The problem is this:
I have a list of sets $$S_1, S_2,… S_N$$ where each set contains $m$ elements, all drawn from some larger set $A$. The challenge is to find the largest set $$K\subseteq A$$ such that for every subset $k_i\in K$ of size $|k_i|=m$, there exists a matching $S_j == k_i$.
Put another way: we want to find the largest $K$ for which every subset of size $m$ which can be made from the elements of $K$ matches one of the original sets $S_i$. To make this clearer, here are two examples:
Example 1
If we have a small alphabet $$A = (a, b, c, d)$$
with $m=2$ and sets
$$
\begin{aligned}
S_1 &= (a, b)\\
S_2 &= (a, c)\\
S_3 &= (b, c)\\
S_4 &= (c, d)
\end{aligned}
$$
then $K = (a, b, c)$. All combinations of $K$ which are size $m=2$ appear in our list of sets $S_i$ (specifically $S_1, S_2, S_3$ contain every combination, length 2, of the elements of $K$).
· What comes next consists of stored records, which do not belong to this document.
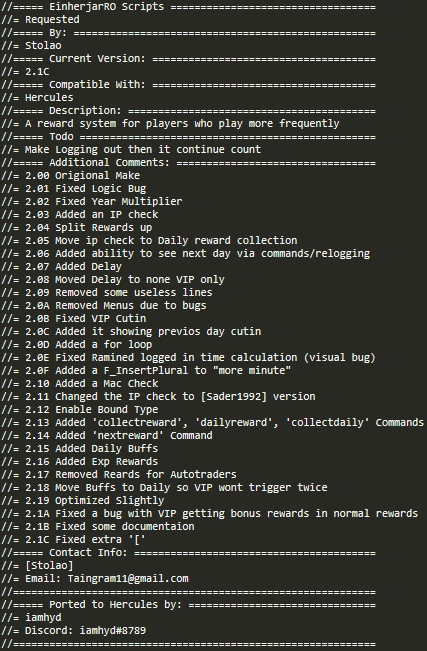Click the reward system description line
Image resolution: width=427 pixels, height=651 pixels.
[x=170, y=124]
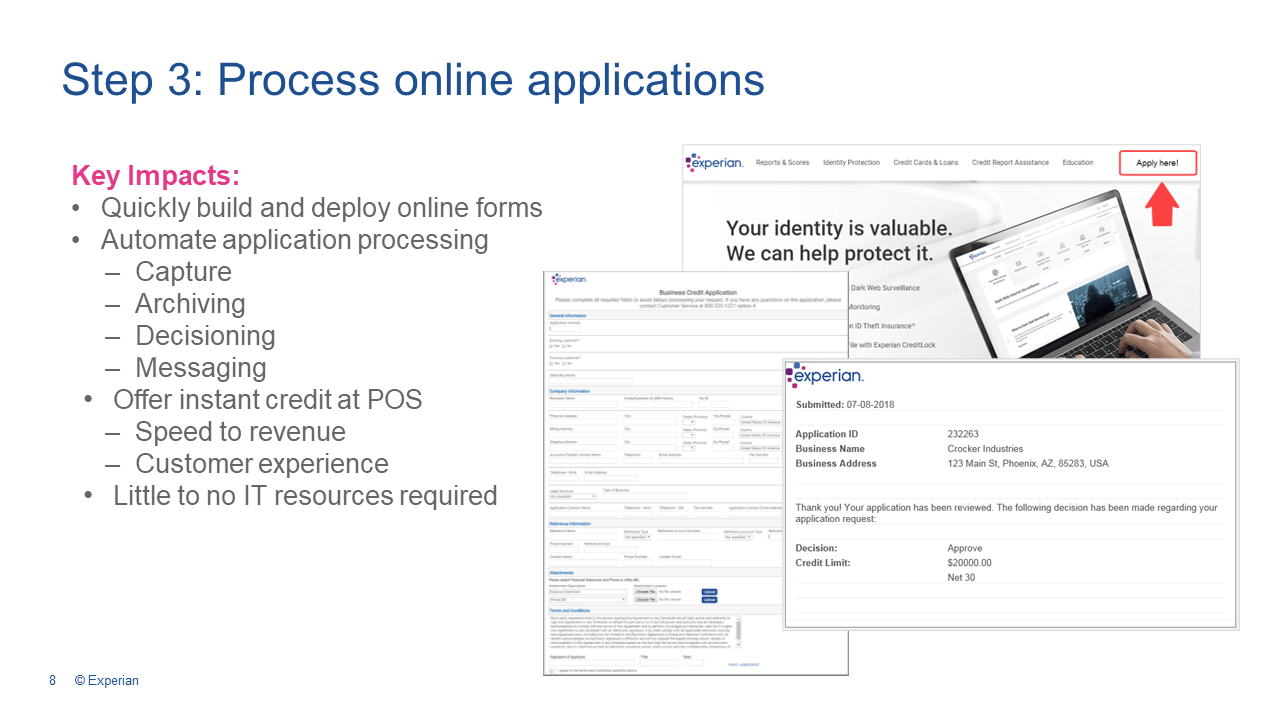Image resolution: width=1280 pixels, height=720 pixels.
Task: Open the Reports & Scores menu
Action: tap(782, 162)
Note that $d$ only appears in $S_4$ with $c$. We cannot include it in $K$ because then there would be pairs of elements of $K$ which do not match any $S$, such as $(a, d)$.
Example 2
If $A$ is a small alphabet
$$ A = (a, b, c, d, e, f)$$
and we have that $m$ = 3 and sets
$$
\begin{aligned}
S_1 &= (a, b, c)\\
S_2 &= (b, c, d)\\
S_3 &= (c, d, e)\\
S_4 &= (a, c, f) \\
S_5 &= (b, d, f) \\
S_6 &= (b, c, e)\\
S_7 &= (c, e, f)\\
S_8 &= (b, c, f)\\
S_9 &=(c, d, f)
\end{aligned}
$$
So, in this example, the largest set would be $K = (b, c, d, f)$, here every triple which we can form from $K$ has a corresponding set (these being $S_2, S_5, S_8, S_9)$.
Task
I'm trying to find an algorithm which can solve this task with minimal scaling in both $|A|$ and $m$. The closest related problem is probably this, though mine is meaningfully different.
My current solution, which I'm sure is terrible, does this:
for i = m to |A|
outer_sets = make combinatoric sets of size i using A
for outer_set in outer_sets:
inner_set = make combinatoric sets of size i using outer_set
for inner_set in inner_sets:
check if there exists an S_i == inner_set
if all checks positive:
max = i
K = outer_set
As you can see, very inelegant and with terrible scaling.
Any help much appreciated!
Best Answer
Your example 1 corresponds to maximum clique in a graph with node set $A$ and a link for each $S_j$. Maximum clique is the same as maximum independent set in the graph complement.
Your example 2 corresponds to maximum hyperclique in a 3-uniform hypergraph with node set $A$ and a hyperlink for each $S_j$.